■ Data shown

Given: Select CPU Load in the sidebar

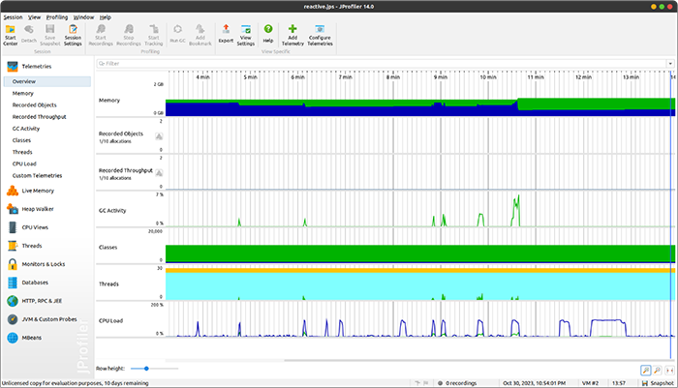Looking at the screenshot, I should click(23, 164).
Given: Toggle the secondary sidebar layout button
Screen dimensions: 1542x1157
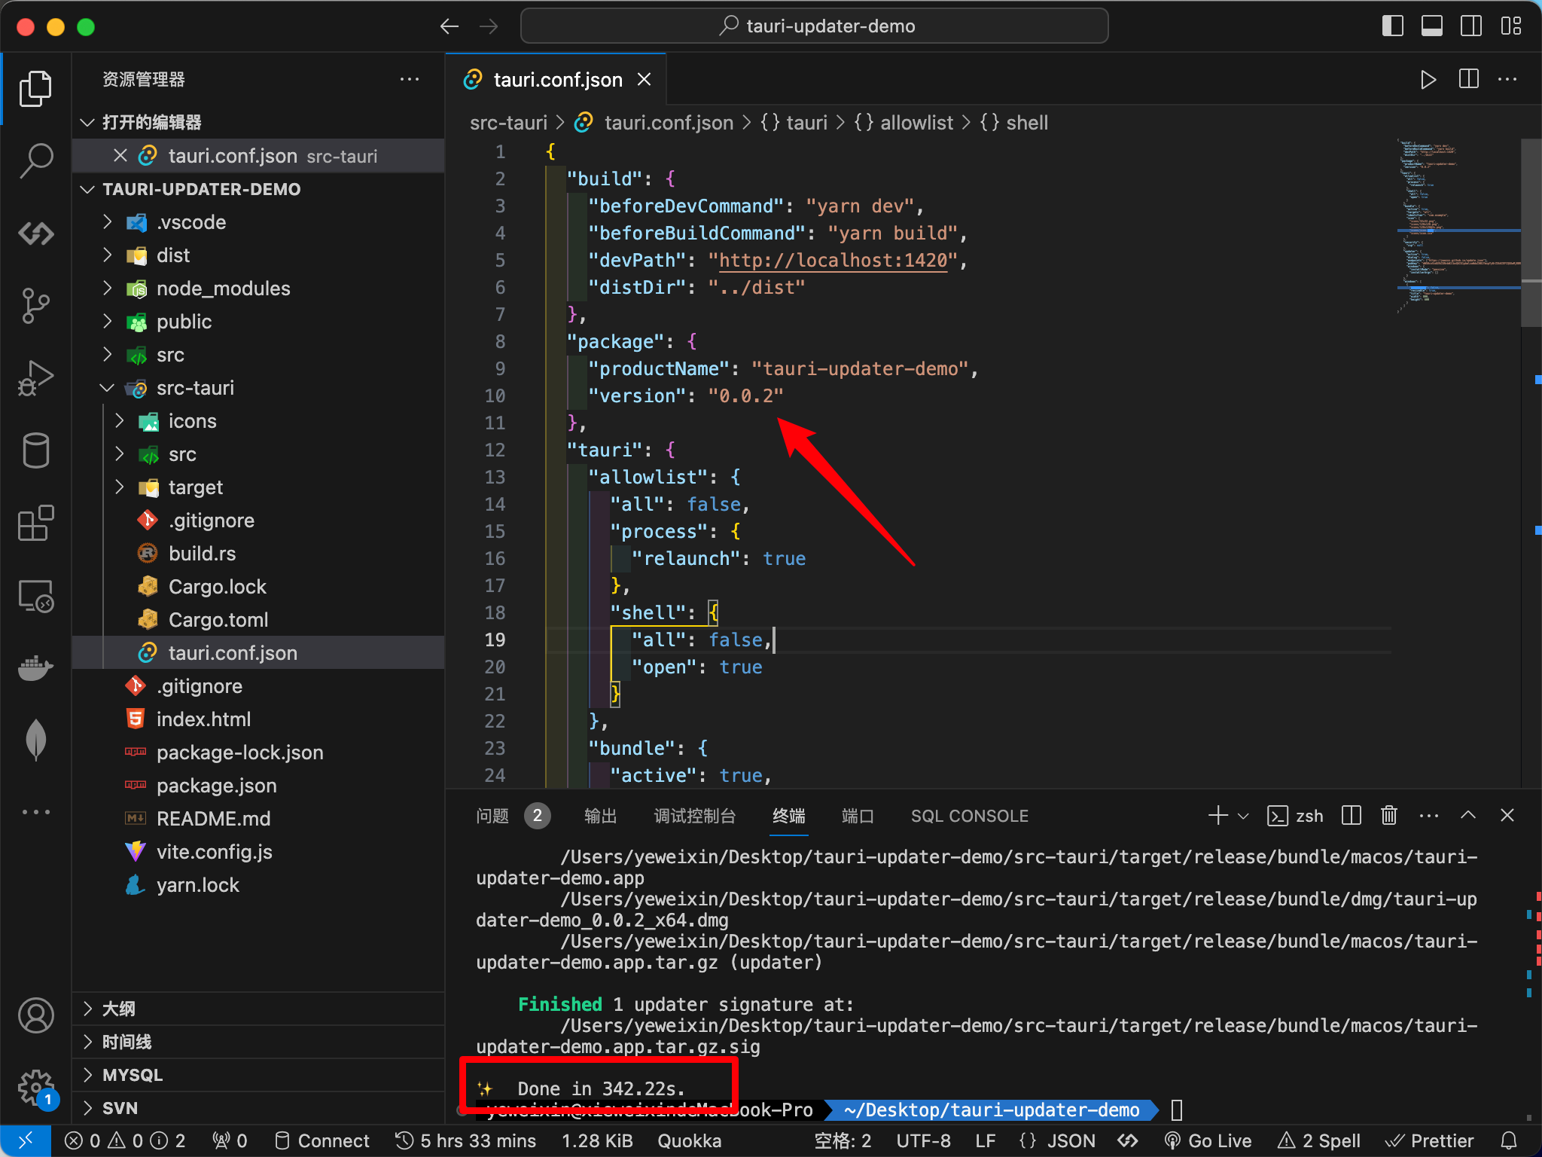Looking at the screenshot, I should click(x=1471, y=26).
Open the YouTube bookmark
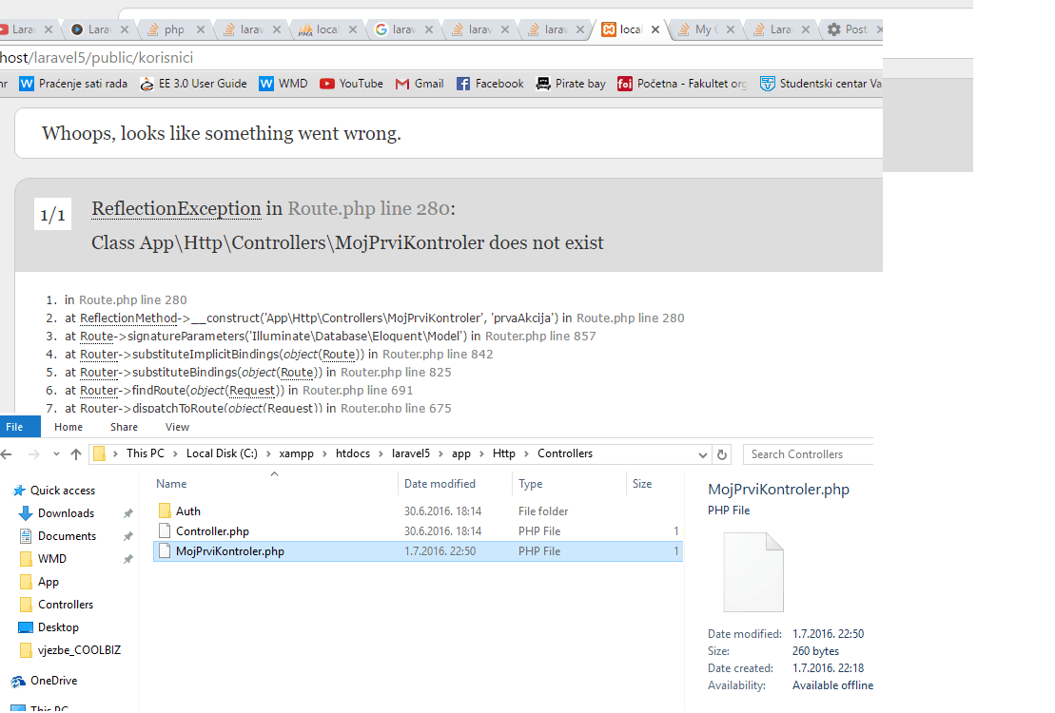Screen dimensions: 1055x713 pos(351,84)
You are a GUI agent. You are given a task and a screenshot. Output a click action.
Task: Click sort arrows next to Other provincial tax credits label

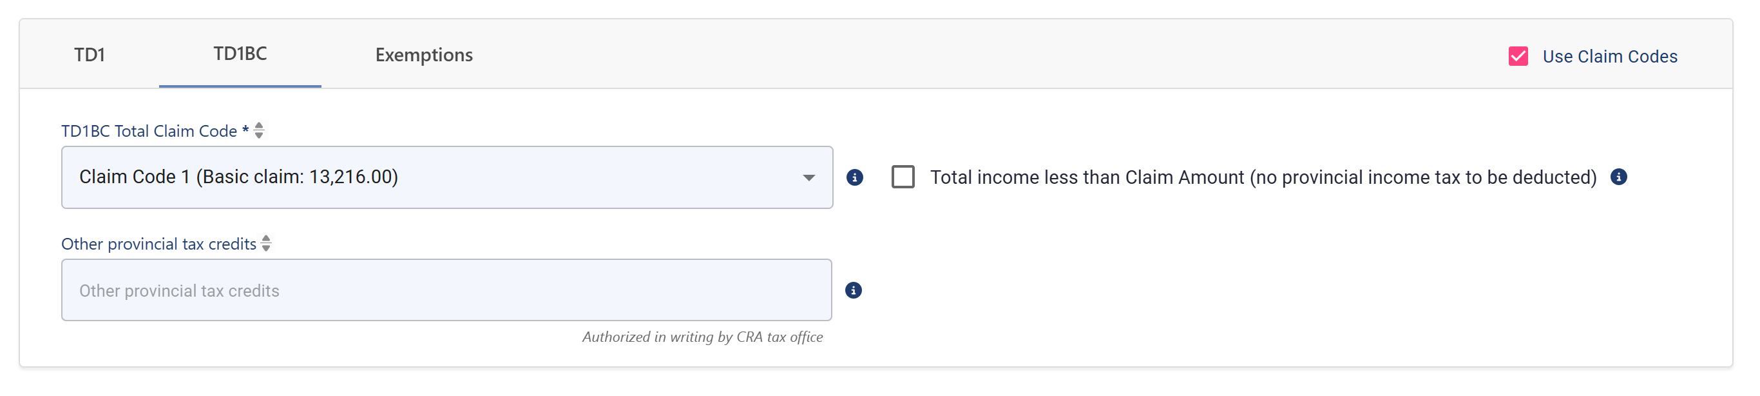pos(266,243)
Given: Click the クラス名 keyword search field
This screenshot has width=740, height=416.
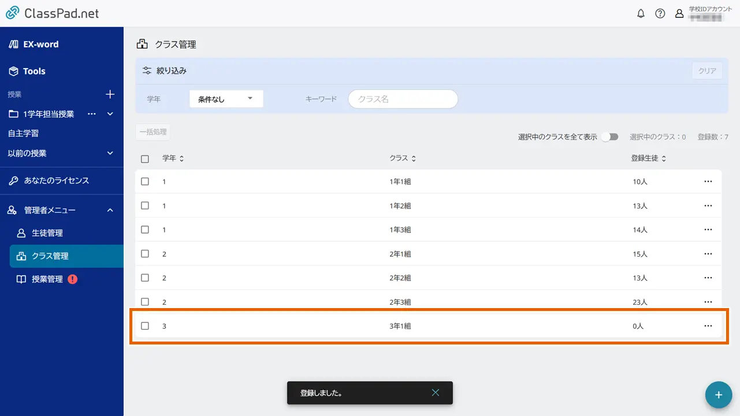Looking at the screenshot, I should 403,99.
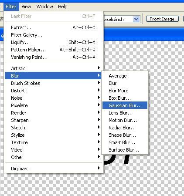Open the Sharpen filter submenu
This screenshot has width=184, height=196.
pyautogui.click(x=53, y=120)
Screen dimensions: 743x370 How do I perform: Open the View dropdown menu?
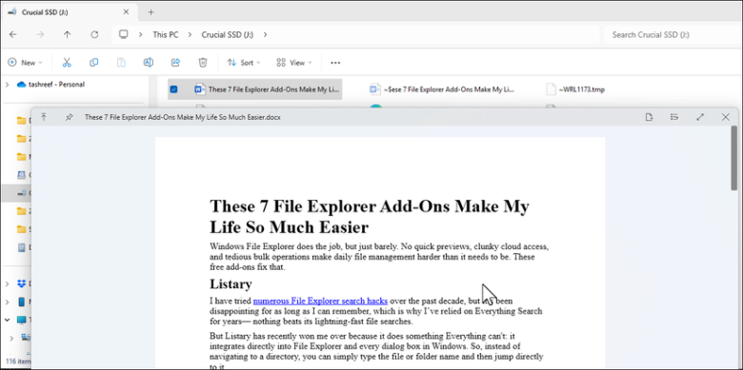tap(294, 63)
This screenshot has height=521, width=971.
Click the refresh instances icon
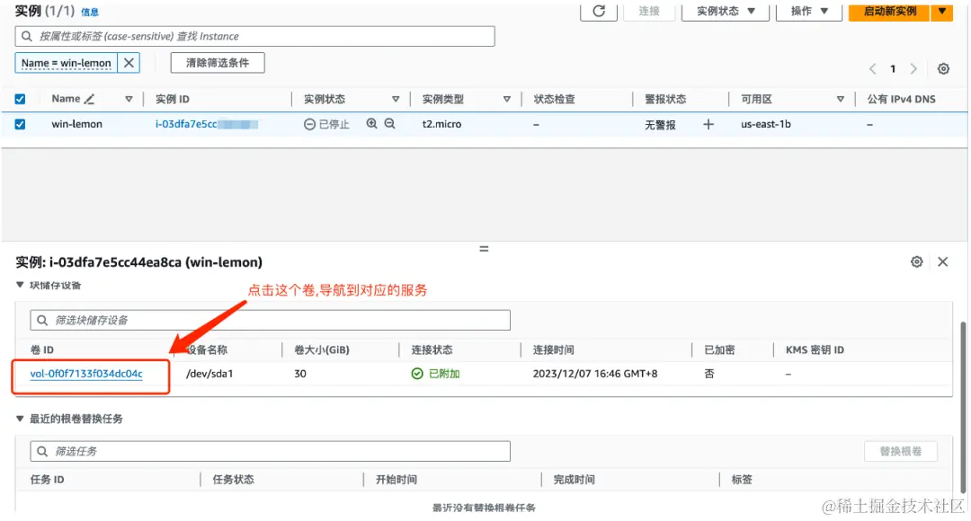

■ Problem details
Please copy exactly the lines from the one containing "Task: Click sort" through the last line of the records, both ends included, and leave out any pictures.

■ Response to this exercise
Task: Click sort arrows next to Other provincial tax credits label

pos(266,243)
Given: Click the クラス名 keyword search field
This screenshot has width=740, height=416.
Looking at the screenshot, I should 403,99.
Open the Sharpen filter submenu
This screenshot has width=184, height=196.
pyautogui.click(x=53, y=120)
Screen dimensions: 743x370 How do I perform: Open the View dropdown menu?
tap(294, 63)
This screenshot has height=521, width=971.
Click the refresh instances icon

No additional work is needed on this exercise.